= Excerpted text =
◆ ◆ ◆ ◆ ◆ ◆ ◆

I spent virtually the entire month of August at home recovering from surgery. Before having surgery, I compiled the Granddaddy of all To-Do Lists. I figured after a few days where I did almost nothing but sleep, watch television and read, I would be hankering for something a little more productive to do in between periods of rest.
I had everything under the sun on the Granddaddy of To-Do Lists-- (but nothing that required bending or heavy lifting!) and was very much looking forward to crossing the tasks off one by one. This worked well for the first few days. I picked my favorite 2 or 3 tasks and slowly plugged away.
Somewhere along the way my whole productive plan fell through a black hole, never to be found again. Just as I was needing to rest less often and for shorter amounts of time -- the point where I could accomplish a bit more each day I fell off the wagon. For the rest of my time off I never even
looked at that to-do list! And if that wasn't enough, I didn't do anything except for the very basics, even though I had a full 10 extra hours every day. To be really blunt I squandered the lions' share of each and every day.
Oh, the guilt, bewilderment and confusion! For the life of me, I could not figure out how I let this happen. I had a lot of excuses. And before you kindly remind me of the "you-were-recovering-from-surgery-you-shouldn't-have-to-do-anything" excuse, let me just say that I was resting as often as needed and not trying to over do it. But, there is only so much rest a person can take before they start to go downhill. Being as active as you can be within the surgeon's limits actually helps you heal better, or at least it did in my case.
This whole situation deeply troubled me. I've never, ever in my entire life been a time waster and deep down I knew I wasted most of every day for a good three weeks. This was serious. I would reach the end of the day and wonder what I would make for supper (even though I had a menu plan) and wonder why on earth I couldn't manage to squeeze in a load or two of laundry or pay the bills and no, I was not depressed. I've always worked diligently and productively until a task was accomplished -- even when 20 other things are going on at the same time or several people need my attention all at once. How did I let this happen? Why was I so slothful?
One day the answer dawned on me as I was asking God about it. It's so brilliantly simple that it almost seems too easy of an answer.
I awoke each morning with no plan of action for the day. I only did whatever I felt like doing.
Goodness, did this ever hit home! This was my answer! Our human nature tends toward laziness, and disorganization. We crave ease and comfort. We want to do whatever we feel like, whenever we feel like it. We want to have all fun and no work. We don't want to be accountable for how we choose to spend our time and we certainly don't want the consequences that come from squandering it.

◆ ◆ ◆ ◆ ◆ ◆ ◆

= Extracted records =
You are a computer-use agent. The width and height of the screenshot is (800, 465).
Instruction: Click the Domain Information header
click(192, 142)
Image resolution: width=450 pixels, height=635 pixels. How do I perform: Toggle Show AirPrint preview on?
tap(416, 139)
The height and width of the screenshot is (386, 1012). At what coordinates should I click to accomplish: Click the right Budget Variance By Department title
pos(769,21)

◆ ◆ ◆ ◆ ◆ ◆ ◆

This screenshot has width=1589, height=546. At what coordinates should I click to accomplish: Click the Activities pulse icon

◆ ◆ ◆ ◆ ◆ ◆ ◆

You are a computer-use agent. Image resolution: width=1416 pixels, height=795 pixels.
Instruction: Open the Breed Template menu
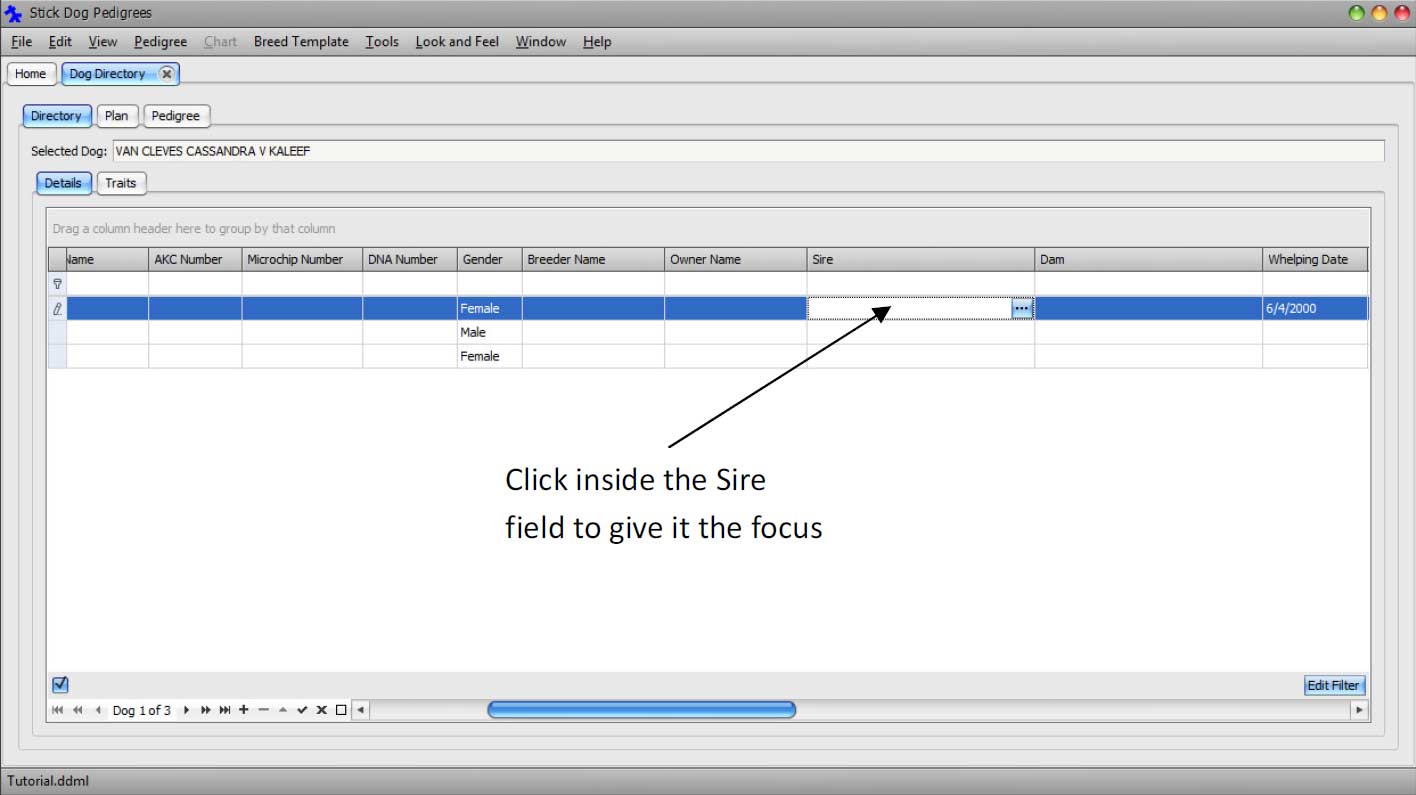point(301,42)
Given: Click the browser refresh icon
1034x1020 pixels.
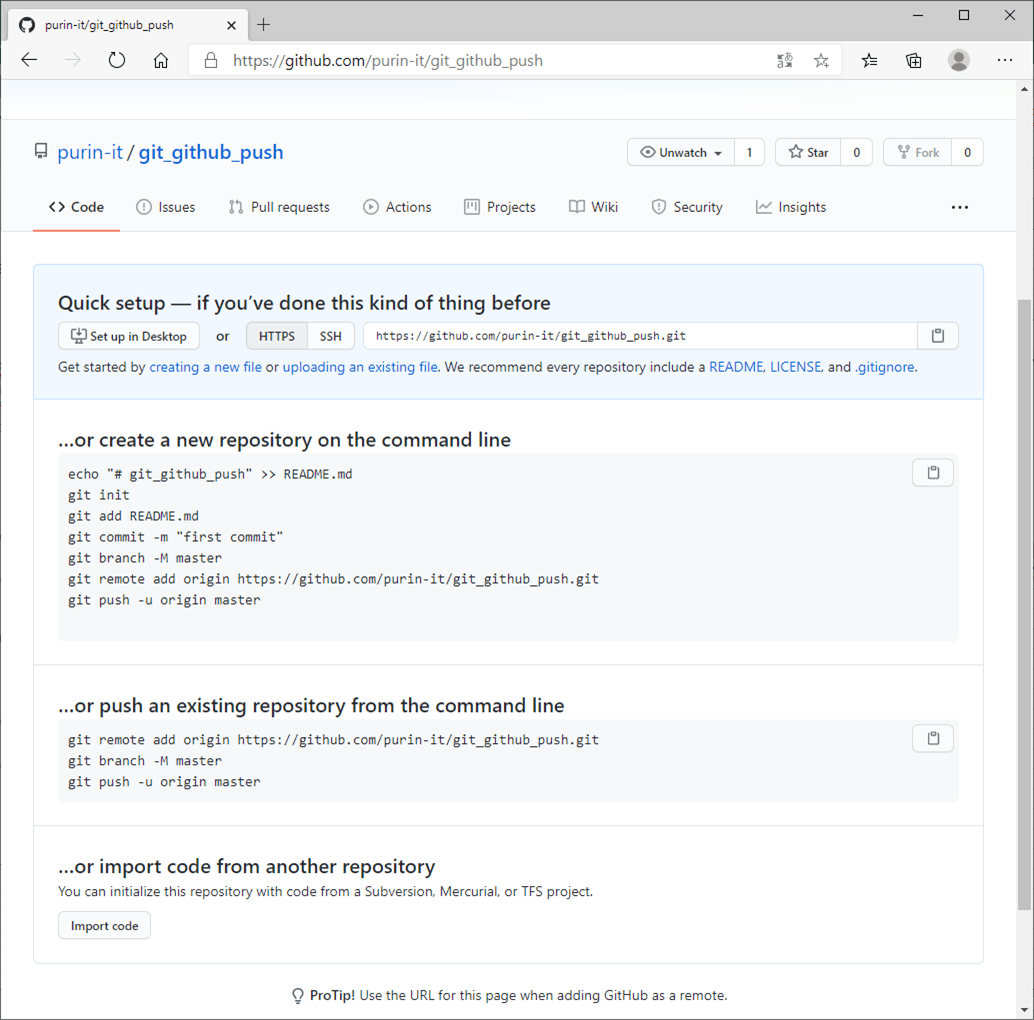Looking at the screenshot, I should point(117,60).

◆ ◆ ◆ ◆ ◆ ◆ ◆

In the account of recovering from surgery, rewrite the paragraph beginning "This whole situation deeply troubled me" as a shorter paragraph that keeps its main facts. The lines have no connection to the account of recovering from surgery.

The situation deeply troubled me. I had never been a time waster, yet I knew I had wasted most of every day for about three weeks. At the end of each day I wondered what to make for supper, despite having a menu plan, and why I could not manage a load of laundry or pay the bills. I was not depressed. I had always worked diligently until a task was done, even when many other things were going on or several people needed me at once. I could not understand how I had let this happen or why I was so slothful.